The Bigfoot Family controversy—also known as Bigfootgate—has received provincial, national as well as international media attention in the US, UK and elsewhere. In Alberta, opposition MLAs have used the pointed to the Bigfoot controversy to question the value and effectiveness of the Canadian Energy Centre which has a budget of $12 million for 2021–2022. Meanwhile, Jason Kenney has publicly defended the CEC's campaign against Bigfoot Family saying that the film was deliberately designed to "defame in the most vicious way possible, in the impressionable minds of kids, the largest industry in the province".

==Twitter account==
On 12 February 2020, Tom Olsen, CEC's CEO Tom Olsen apologized for "the tone" of tweets posted by CEC's official Twitter account "attacking" The New York Times. CEC's Twitter account—@CDNEnergyCentre—had posted a 20-tweet thread on 12 February in response to an article in The New York Times by Christopher Flavelle, in which Flavelle describing how some of the "largest financial institutions" in the world had stopped investing in Alberta's oil sands. Flavelle said that the oil sands was "one of the world's most extensive, and also dirtiest, oil reserves." The Times said that in June 2017, when Sweden's largest pension fund—AP7—divested of six companies that they said "breached" the 2016 Paris Agreement, it began a shift in the "campaign against the oil sands...to the world of finance". Since then, HSBC—Europe's largest bank, the insurance "giant"—The Hartford, the central bank of Sweden, and "one of BlackRock's "fast-growing green-oriented funds, France's BNP Paribas and Société Générale, and Norway's sovereign wealth fund, also announced their divestment from pipelines, the oil sands and/or fossil fuels, according to the Times. The tweet thread, the CEC account said that the Times had "been "called out for anti-Semitism countless times," has a "dodgy" track record, is "routinely accused of bias" and is "not the most dependable source."" The tweets were since deleted and Olsen, said that "The tone did not meet CEC's standard for public discourse. This issue has been dealt with internally."
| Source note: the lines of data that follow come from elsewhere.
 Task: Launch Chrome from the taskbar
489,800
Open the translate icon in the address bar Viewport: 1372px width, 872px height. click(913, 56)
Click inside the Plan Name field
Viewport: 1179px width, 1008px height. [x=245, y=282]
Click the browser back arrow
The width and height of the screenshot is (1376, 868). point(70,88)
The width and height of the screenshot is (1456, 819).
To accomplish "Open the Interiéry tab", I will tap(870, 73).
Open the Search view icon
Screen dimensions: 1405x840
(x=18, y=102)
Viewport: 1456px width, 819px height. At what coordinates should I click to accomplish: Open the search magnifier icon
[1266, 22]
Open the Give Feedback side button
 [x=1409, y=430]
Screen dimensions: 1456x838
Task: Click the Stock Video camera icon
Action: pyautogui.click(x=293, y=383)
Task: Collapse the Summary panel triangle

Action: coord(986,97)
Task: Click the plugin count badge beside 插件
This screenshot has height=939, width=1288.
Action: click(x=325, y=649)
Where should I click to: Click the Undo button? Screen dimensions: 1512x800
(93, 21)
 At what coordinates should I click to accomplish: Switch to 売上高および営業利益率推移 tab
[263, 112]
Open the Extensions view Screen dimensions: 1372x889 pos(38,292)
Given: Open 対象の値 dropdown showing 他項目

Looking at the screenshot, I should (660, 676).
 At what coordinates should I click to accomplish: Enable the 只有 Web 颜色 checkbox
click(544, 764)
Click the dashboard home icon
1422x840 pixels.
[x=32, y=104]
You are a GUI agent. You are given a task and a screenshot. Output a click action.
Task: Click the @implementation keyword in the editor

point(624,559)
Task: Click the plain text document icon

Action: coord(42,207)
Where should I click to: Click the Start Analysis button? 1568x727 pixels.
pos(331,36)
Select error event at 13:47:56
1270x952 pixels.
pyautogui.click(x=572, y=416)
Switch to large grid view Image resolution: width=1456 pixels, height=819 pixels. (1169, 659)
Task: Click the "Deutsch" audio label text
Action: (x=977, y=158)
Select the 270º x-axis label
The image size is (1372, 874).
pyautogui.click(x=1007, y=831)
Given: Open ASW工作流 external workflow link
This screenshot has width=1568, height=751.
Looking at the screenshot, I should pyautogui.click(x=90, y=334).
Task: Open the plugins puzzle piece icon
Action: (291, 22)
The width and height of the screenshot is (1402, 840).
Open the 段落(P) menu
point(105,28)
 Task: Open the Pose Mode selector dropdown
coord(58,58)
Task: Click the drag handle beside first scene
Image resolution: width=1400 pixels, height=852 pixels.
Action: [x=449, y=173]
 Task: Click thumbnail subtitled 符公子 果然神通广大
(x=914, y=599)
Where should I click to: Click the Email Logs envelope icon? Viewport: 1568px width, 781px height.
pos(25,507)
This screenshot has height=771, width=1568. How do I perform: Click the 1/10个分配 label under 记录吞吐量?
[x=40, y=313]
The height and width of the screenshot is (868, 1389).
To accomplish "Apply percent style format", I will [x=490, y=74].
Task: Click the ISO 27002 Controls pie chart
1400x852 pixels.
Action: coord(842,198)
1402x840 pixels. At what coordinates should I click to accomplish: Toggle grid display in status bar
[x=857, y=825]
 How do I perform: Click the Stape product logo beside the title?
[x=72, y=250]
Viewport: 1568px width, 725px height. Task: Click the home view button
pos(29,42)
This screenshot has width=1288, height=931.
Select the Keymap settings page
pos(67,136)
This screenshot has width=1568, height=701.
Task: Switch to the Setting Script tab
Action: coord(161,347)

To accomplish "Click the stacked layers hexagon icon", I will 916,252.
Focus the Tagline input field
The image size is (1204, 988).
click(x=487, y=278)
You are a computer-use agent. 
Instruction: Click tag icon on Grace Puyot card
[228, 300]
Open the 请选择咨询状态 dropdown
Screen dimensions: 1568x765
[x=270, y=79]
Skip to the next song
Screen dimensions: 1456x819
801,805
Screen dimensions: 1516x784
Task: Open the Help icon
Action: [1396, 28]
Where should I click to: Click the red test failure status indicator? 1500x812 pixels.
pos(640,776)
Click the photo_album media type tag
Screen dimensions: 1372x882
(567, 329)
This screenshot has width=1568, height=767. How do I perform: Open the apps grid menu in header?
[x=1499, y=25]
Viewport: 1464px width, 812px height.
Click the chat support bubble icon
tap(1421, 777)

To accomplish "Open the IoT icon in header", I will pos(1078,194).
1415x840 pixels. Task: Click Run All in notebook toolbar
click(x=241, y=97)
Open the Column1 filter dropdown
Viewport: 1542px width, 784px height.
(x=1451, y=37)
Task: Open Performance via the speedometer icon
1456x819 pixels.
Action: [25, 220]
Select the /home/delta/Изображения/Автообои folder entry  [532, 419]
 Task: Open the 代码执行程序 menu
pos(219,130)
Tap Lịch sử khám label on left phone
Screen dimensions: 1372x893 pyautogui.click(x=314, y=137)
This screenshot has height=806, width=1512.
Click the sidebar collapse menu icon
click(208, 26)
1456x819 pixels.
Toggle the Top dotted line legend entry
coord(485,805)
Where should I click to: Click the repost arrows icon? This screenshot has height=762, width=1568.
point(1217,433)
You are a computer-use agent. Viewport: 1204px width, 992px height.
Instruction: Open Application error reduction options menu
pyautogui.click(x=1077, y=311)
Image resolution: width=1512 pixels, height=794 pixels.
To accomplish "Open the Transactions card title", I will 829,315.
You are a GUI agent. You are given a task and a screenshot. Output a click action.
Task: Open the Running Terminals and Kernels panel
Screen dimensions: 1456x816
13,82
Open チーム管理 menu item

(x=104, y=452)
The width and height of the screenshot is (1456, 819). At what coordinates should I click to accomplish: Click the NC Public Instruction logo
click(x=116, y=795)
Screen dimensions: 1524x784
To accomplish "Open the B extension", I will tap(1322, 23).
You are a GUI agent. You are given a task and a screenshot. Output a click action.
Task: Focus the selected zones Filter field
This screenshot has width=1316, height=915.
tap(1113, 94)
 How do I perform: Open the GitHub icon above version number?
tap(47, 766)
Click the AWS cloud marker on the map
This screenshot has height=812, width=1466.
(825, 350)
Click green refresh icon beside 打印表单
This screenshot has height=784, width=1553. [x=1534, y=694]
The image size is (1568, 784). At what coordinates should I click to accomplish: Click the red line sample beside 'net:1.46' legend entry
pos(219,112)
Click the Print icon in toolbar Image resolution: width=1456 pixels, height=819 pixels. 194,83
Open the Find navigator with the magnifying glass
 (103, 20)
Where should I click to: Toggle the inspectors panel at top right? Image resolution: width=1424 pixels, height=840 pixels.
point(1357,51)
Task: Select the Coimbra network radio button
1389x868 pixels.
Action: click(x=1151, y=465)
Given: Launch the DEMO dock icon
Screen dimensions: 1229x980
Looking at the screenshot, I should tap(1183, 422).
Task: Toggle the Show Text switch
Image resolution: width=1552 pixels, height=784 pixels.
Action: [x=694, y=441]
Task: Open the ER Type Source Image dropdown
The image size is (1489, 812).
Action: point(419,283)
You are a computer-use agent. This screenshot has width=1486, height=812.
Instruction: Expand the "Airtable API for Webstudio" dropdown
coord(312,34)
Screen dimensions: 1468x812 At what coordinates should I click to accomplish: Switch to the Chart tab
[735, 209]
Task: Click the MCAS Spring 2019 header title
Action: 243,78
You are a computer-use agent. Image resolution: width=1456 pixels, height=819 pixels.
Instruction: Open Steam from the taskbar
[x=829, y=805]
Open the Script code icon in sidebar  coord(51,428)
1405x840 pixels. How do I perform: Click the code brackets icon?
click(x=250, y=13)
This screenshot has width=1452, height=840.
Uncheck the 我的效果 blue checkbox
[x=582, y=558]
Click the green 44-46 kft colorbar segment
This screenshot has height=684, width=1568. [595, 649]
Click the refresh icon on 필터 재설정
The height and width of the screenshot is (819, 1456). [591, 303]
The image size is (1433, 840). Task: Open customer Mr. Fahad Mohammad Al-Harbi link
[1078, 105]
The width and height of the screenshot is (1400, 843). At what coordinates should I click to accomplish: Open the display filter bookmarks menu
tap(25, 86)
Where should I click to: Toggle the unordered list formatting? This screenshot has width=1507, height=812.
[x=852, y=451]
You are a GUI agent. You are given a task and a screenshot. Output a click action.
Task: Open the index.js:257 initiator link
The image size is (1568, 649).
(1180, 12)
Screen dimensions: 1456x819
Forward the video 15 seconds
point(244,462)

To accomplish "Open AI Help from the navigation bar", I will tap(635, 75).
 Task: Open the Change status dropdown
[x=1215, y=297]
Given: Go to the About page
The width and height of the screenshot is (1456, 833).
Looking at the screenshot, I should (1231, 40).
On 11 February, CEC's social media manager apologized for retweeting "factually incorrect information" about how clean Teck Frontier's oil would be compared to other North American oil streams, after Andrew Leach, a University of Alberta economist pointed out the error.

==See also==
- Canadian Centre for Energy Information (CCEI), a Canadian federal government website and portal that was announced on 23 May 2019. The Canadian Energy Information Portal was launched by Statistics Canada, in partnership with Natural Resources Canada, Environment and Climate Change Canada, and the—now defunct—National Energy Board. The regularly updated and expanded online interactive site provides a "single point" for accessing information Canadian energy sector including energy production, consumption, international trade, transportation, prices with monthly federal and provincial statistics.